World-Changing Innovations from SRI International.
SRI International is an independent, nonprofit research institute conducting client-sponsored research and development for government agencies, commercial businesses, foundations, and other organizations. SRI also brings its innovations to the marketplace by licensing its intellectual property and creating new ventures. SRI was founded as Stanford Research Institute in 1946 by a group of West Coast industrialists and Stanford University. SRI formally separated from the University in 1970, and we changed our name to SRI International in 1977.
Dr. Douglas C. Engelbart and his team at SRI created many of the concepts and tools that set the global computer revolution in motion.
The first computer mouse was one of many breakthrough innovations originating at SRI. Engelbart conceived of the mouse in the early 1960s while exploring the interactions between humans and computers. Bill English, then the chief engineer at SRI, built the first prototype in 1964. A replica of the original computer mouse—a carved block of wood with a single red button — is on display in the lobby of SRI’s headquarters in Menlo Park, CA. Designs with multiple buttons soon followed. A single wheel or a pair of wheels was used to translate the motion of the mouse into cursor movement on the screen. Engelbart was the inventor on the basic patent for what was then called the “X-Y Position Indicator for a Display System.” The patent was filed in 1967 and issued in 1970. (see patent #3,541,541)
For Engelbart, the mouse was one part of a much larger technological system whose purpose was to facilitate organizational learning and global online collaboration.
When Engelbart was a graduate student in electrical engineering, he began to imagine ways in which all sorts of information could be displayed on the screens of cathode ray tubes, and he dreamed of “flying” through a variety of information spaces. In early 1959, he pursued his visionary ideas further into the formulation of a theoretical framework for the co-evolution of human skills, knowledge, and organizations. At the heart of his vision was the computer as an extension of human communication capabilities and a resource for the augmentation of human intellect.

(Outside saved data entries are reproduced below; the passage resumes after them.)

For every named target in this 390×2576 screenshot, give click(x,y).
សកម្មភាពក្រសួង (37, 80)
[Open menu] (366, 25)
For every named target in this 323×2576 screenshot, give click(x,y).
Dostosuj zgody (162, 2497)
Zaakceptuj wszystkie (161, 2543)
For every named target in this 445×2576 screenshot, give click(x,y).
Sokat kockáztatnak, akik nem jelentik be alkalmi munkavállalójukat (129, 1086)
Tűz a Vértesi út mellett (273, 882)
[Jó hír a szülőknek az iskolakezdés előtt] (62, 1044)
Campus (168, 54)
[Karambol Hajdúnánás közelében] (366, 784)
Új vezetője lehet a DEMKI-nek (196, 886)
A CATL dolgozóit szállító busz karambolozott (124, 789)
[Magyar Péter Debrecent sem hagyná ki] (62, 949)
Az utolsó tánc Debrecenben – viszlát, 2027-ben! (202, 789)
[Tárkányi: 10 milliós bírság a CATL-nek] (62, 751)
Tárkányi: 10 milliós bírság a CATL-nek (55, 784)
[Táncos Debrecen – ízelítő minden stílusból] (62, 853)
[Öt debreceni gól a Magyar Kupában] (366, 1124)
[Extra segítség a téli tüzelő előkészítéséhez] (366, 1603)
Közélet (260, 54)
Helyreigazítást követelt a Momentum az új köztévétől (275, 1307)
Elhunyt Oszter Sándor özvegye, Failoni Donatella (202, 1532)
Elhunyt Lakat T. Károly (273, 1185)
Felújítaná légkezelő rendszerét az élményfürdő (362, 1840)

By 1968, Engelbart had formed and was directing SRI’s Augmentation Research Center. With this group of young computer scientists and electrical engineers, he staged a 90-minute public multimedia demonstration at the Fall Joint Computer Conference in San Francisco. It was the world debut of personal and interactive computing when a computer mouse controlled a networked computer system to demonstrate hypertext linking, real-time text editing, multiple windows with flexible view control, cathode display tubes, and shared-screen teleconferencing.
It changed what is possible. The 1968 event, which has been called the “mother of all demos”, presaged many of the technologies we use today, from personal computing to social networking. The demo embodied Engelbart’s vision of solving humanity’s most important problems by using computers to improve communication and collaboration.
One of The latest inovations by SRI was Artificial Intelligence (AI) for Mobile Devices 2010 SRI spin-off company Siri, acquired by Apple in 2010, offers the first virtual personal assistant for the iPhone®.